Bash shell in Windows 10

I recently became aware of a new capability in Windows 10. It does give me a reason to use that operating system again (at least from time to time). With the Windows 10 Anniversary update, one can now run the Bash shell directly on Windows. Looks like this only applies to Windows 10, but it is a definite enhancement. After you install all the necessary steps, you will see the following added to your start menu applications [Bash on Ubuntu on Windows].


Bash shell on Ubuntu on Windows

This means we are closer to not having to do all sorts of contortions (such as using PuTTY and Cygwin). Let’s see what we need to do to configure Windows 10 for this capability.

First, make certain you have the Windows 10 Anniversary update installed. If not, you will need to do so. Note the screen capture below. This update is feature update version 1607. You will need to restart your computer once the update has been installed.

Windows Anniversary update


Next, open settings, and configure your environment for “developer mode.” You will find this under “Settings > Update and Security.”

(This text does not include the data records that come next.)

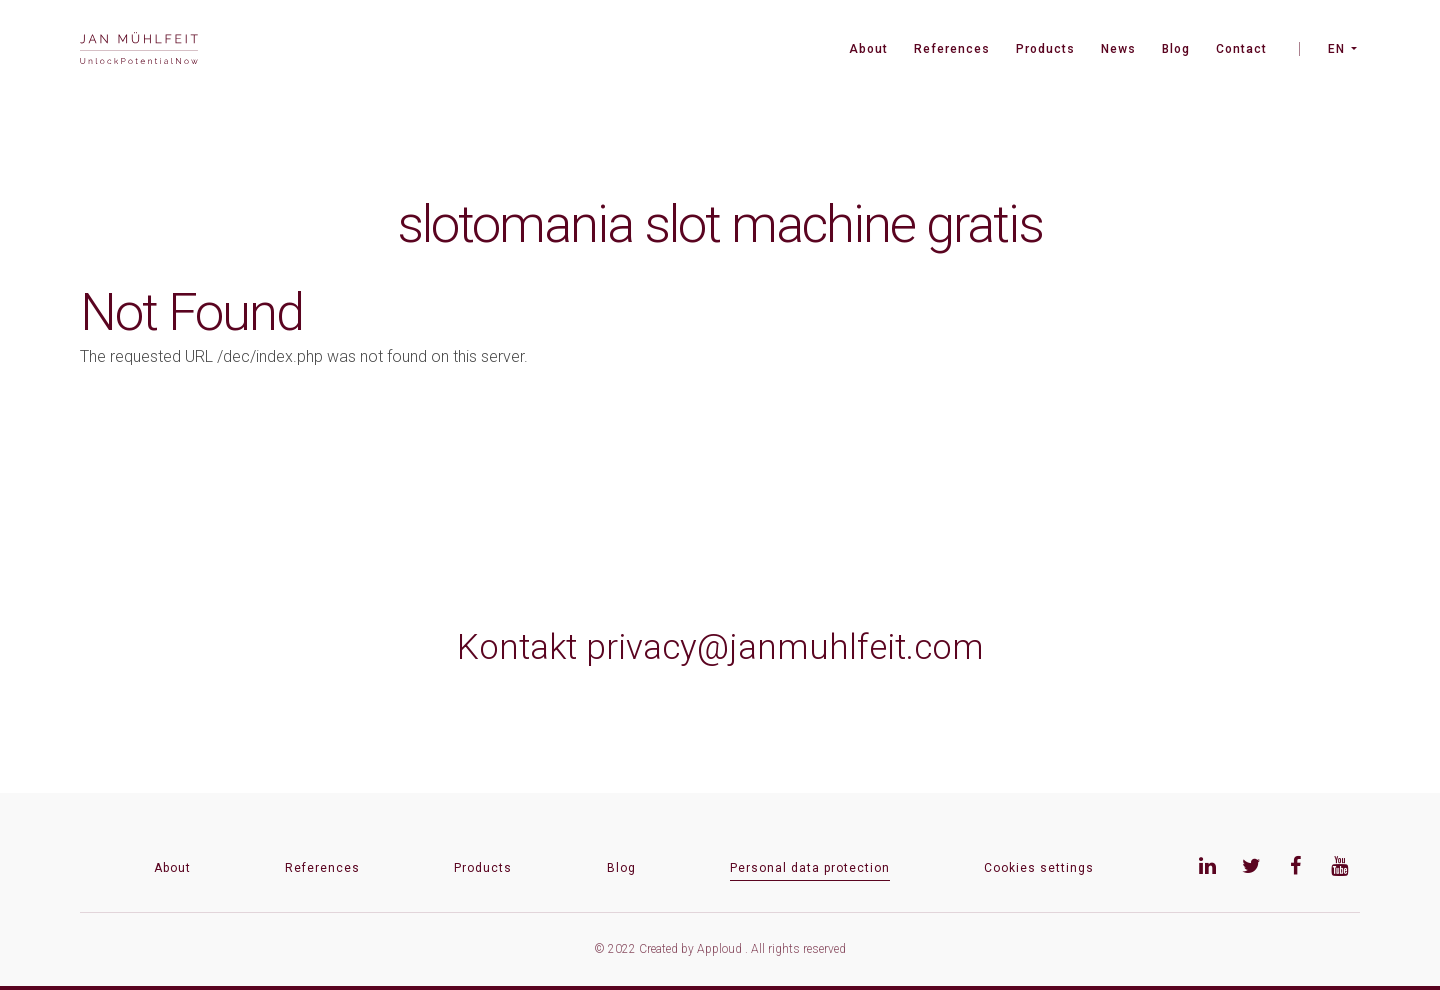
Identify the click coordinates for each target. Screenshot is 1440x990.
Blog (1176, 49)
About (868, 49)
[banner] (139, 50)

Configuring developer mode in Windows 10


It will take some time to install the necessary components (and you will once again need to restart your computer).

Once you have restarted, go into Settings again and search for “Windows Features.” Frankly, I am not a fan of all the new names and locations (apps instead of programs and so forth). Guess that is why I just find it easier to search for a given setting. I have highlighted the feature you need to select below. You want to scroll down and find Windows Subsystem for Linux (Beta). Once you click “ok,” it will take a little while to install all the features. And… guess what… you need to restart your computer again.


Add remove Windows features

You can then search for Bash among the apps. This will open the following screen (and you will need to create a username and password to use this environment). Don’t forget your password as you will need that every time you install a package or perform any sort of sudo command. When you open Bash for the first time, you see the following:


Installing Bash for the first time


Once the install has finished, you will see the application in your start menu (as shown at the beginning of this post). You can then install node, npm, and all sorts of useful items. One example is shown below. In this case, I am installing babel so I can work with ES6.


Installing Babel


All told, I think the ability to use Linux Bash on a Windows system will be very helpful from a developer perspective. I am curious as to your experiences and whether you have tried this approach.